__Written exercise__
Reproduce each of the following records line for line, without changing anything.

>> BEGIN Record set

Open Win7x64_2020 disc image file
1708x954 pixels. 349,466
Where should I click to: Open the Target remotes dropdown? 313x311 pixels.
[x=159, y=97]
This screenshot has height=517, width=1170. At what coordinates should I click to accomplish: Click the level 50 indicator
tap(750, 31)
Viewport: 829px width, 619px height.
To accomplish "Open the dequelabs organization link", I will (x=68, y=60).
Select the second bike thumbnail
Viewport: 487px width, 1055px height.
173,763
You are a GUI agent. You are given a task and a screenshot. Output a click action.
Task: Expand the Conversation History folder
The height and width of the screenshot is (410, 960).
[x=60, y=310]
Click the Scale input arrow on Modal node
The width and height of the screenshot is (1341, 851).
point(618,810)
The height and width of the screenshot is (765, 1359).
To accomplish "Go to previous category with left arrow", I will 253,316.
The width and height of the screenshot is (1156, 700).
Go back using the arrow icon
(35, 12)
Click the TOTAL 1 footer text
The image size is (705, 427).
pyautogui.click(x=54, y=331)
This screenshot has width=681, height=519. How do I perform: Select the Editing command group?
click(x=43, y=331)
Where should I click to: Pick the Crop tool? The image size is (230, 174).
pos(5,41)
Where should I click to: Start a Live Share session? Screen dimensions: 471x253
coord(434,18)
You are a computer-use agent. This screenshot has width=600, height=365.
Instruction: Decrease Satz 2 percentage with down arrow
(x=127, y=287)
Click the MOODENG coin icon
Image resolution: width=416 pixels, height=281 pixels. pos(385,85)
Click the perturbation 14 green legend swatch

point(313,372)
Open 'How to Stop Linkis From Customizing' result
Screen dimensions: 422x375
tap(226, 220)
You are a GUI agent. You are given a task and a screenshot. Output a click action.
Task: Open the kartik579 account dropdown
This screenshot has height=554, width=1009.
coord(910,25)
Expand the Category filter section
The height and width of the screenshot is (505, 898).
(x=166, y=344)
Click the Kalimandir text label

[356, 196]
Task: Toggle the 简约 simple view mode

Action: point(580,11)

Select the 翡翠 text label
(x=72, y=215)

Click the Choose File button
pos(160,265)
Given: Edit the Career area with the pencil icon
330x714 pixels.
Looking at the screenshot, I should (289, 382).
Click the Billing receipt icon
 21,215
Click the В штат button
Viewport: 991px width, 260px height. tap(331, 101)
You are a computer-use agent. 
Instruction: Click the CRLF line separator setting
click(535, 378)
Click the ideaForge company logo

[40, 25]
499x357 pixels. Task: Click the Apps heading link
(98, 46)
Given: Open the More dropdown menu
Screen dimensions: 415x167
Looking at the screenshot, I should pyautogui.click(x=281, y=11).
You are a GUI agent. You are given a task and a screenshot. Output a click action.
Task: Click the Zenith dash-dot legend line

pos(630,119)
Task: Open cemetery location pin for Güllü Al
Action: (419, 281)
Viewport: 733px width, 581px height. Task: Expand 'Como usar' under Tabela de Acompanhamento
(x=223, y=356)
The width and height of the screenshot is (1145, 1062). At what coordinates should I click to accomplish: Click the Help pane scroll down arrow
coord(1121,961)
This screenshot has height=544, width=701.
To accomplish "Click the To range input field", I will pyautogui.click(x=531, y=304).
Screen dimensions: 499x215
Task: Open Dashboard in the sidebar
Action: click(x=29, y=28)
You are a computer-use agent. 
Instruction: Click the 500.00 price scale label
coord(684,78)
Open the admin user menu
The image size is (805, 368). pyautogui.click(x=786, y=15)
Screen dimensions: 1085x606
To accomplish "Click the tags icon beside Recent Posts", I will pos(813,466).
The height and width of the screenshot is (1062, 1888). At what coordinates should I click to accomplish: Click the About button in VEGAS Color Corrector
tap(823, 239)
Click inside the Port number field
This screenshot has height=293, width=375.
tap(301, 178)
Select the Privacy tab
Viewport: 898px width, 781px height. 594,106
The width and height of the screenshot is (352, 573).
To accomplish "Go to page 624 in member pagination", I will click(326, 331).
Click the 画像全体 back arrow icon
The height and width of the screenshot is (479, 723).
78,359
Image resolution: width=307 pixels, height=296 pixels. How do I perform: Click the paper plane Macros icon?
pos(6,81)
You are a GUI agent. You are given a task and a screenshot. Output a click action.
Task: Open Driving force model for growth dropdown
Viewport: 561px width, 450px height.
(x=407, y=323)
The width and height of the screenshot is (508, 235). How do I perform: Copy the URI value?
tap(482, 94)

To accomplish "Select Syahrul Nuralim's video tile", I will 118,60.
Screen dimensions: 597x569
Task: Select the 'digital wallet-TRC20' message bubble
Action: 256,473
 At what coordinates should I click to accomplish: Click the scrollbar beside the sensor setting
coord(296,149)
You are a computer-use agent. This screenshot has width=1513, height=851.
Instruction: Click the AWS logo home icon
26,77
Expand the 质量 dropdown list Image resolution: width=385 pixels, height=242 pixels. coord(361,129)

>> END Record set

__Expected answer__
Open Win7x64_2020 disc image file
1708x954 pixels. 349,466
Where should I click to: Open the Target remotes dropdown? 313x311 pixels.
[x=159, y=97]
This screenshot has height=517, width=1170. At what coordinates should I click to accomplish: Click the level 50 indicator
tap(750, 31)
Viewport: 829px width, 619px height.
To accomplish "Open the dequelabs organization link", I will (x=68, y=60).
Select the second bike thumbnail
Viewport: 487px width, 1055px height.
173,763
You are a GUI agent. You are given a task and a screenshot. Output a click action.
Task: Expand the Conversation History folder
The height and width of the screenshot is (410, 960).
[x=60, y=310]
Click the Scale input arrow on Modal node
The width and height of the screenshot is (1341, 851).
point(618,810)
The height and width of the screenshot is (765, 1359).
To accomplish "Go to previous category with left arrow", I will 253,316.
The width and height of the screenshot is (1156, 700).
Go back using the arrow icon
(35, 12)
Click the TOTAL 1 footer text
The image size is (705, 427).
pyautogui.click(x=54, y=331)
This screenshot has width=681, height=519. How do I perform: Select the Editing command group?
click(x=43, y=331)
Where should I click to: Pick the Crop tool? The image size is (230, 174).
pos(5,41)
Where should I click to: Start a Live Share session? Screen dimensions: 471x253
coord(434,18)
You are a computer-use agent. This screenshot has width=600, height=365.
Instruction: Decrease Satz 2 percentage with down arrow
(x=127, y=287)
Click the MOODENG coin icon
Image resolution: width=416 pixels, height=281 pixels. pos(385,85)
Click the perturbation 14 green legend swatch

point(313,372)
Open 'How to Stop Linkis From Customizing' result
Screen dimensions: 422x375
tap(226, 220)
You are a GUI agent. You are given a task and a screenshot. Output a click action.
Task: Open the kartik579 account dropdown
This screenshot has height=554, width=1009.
coord(910,25)
Expand the Category filter section
The height and width of the screenshot is (505, 898).
(x=166, y=344)
Click the Kalimandir text label

[356, 196]
Task: Toggle the 简约 simple view mode

Action: point(580,11)

Select the 翡翠 text label
(x=72, y=215)

Click the Choose File button
pos(160,265)
Given: Edit the Career area with the pencil icon
330x714 pixels.
Looking at the screenshot, I should (289, 382).
Click the Billing receipt icon
 21,215
Click the В штат button
Viewport: 991px width, 260px height. tap(331, 101)
You are a computer-use agent. 
Instruction: Click the CRLF line separator setting
click(535, 378)
Click the ideaForge company logo

[40, 25]
499x357 pixels. Task: Click the Apps heading link
(98, 46)
Given: Open the More dropdown menu
Screen dimensions: 415x167
Looking at the screenshot, I should pyautogui.click(x=281, y=11).
You are a GUI agent. You are given a task and a screenshot. Output a click action.
Task: Click the Zenith dash-dot legend line

pos(630,119)
Task: Open cemetery location pin for Güllü Al
Action: (419, 281)
Viewport: 733px width, 581px height. Task: Expand 'Como usar' under Tabela de Acompanhamento
(x=223, y=356)
The width and height of the screenshot is (1145, 1062). At what coordinates should I click to accomplish: Click the Help pane scroll down arrow
coord(1121,961)
This screenshot has height=544, width=701.
To accomplish "Click the To range input field", I will pyautogui.click(x=531, y=304).
Screen dimensions: 499x215
Task: Open Dashboard in the sidebar
Action: click(x=29, y=28)
You are a computer-use agent. 
Instruction: Click the 500.00 price scale label
coord(684,78)
Open the admin user menu
The image size is (805, 368). pyautogui.click(x=786, y=15)
Screen dimensions: 1085x606
To accomplish "Click the tags icon beside Recent Posts", I will pos(813,466).
The height and width of the screenshot is (1062, 1888). At what coordinates should I click to accomplish: Click the About button in VEGAS Color Corrector
tap(823, 239)
Click inside the Port number field
This screenshot has height=293, width=375.
tap(301, 178)
Select the Privacy tab
Viewport: 898px width, 781px height. 594,106
The width and height of the screenshot is (352, 573).
To accomplish "Go to page 624 in member pagination", I will click(326, 331).
Click the 画像全体 back arrow icon
The height and width of the screenshot is (479, 723).
78,359
Image resolution: width=307 pixels, height=296 pixels. How do I perform: Click the paper plane Macros icon?
pos(6,81)
You are a GUI agent. You are given a task and a screenshot. Output a click action.
Task: Open Driving force model for growth dropdown
Viewport: 561px width, 450px height.
(x=407, y=323)
The width and height of the screenshot is (508, 235). How do I perform: Copy the URI value?
tap(482, 94)

To accomplish "Select Syahrul Nuralim's video tile", I will 118,60.
Screen dimensions: 597x569
Task: Select the 'digital wallet-TRC20' message bubble
Action: 256,473
 At what coordinates should I click to accomplish: Click the scrollbar beside the sensor setting
coord(296,149)
You are a computer-use agent. This screenshot has width=1513, height=851.
Instruction: Click the AWS logo home icon
26,77
Expand the 质量 dropdown list Image resolution: width=385 pixels, height=242 pixels. coord(361,129)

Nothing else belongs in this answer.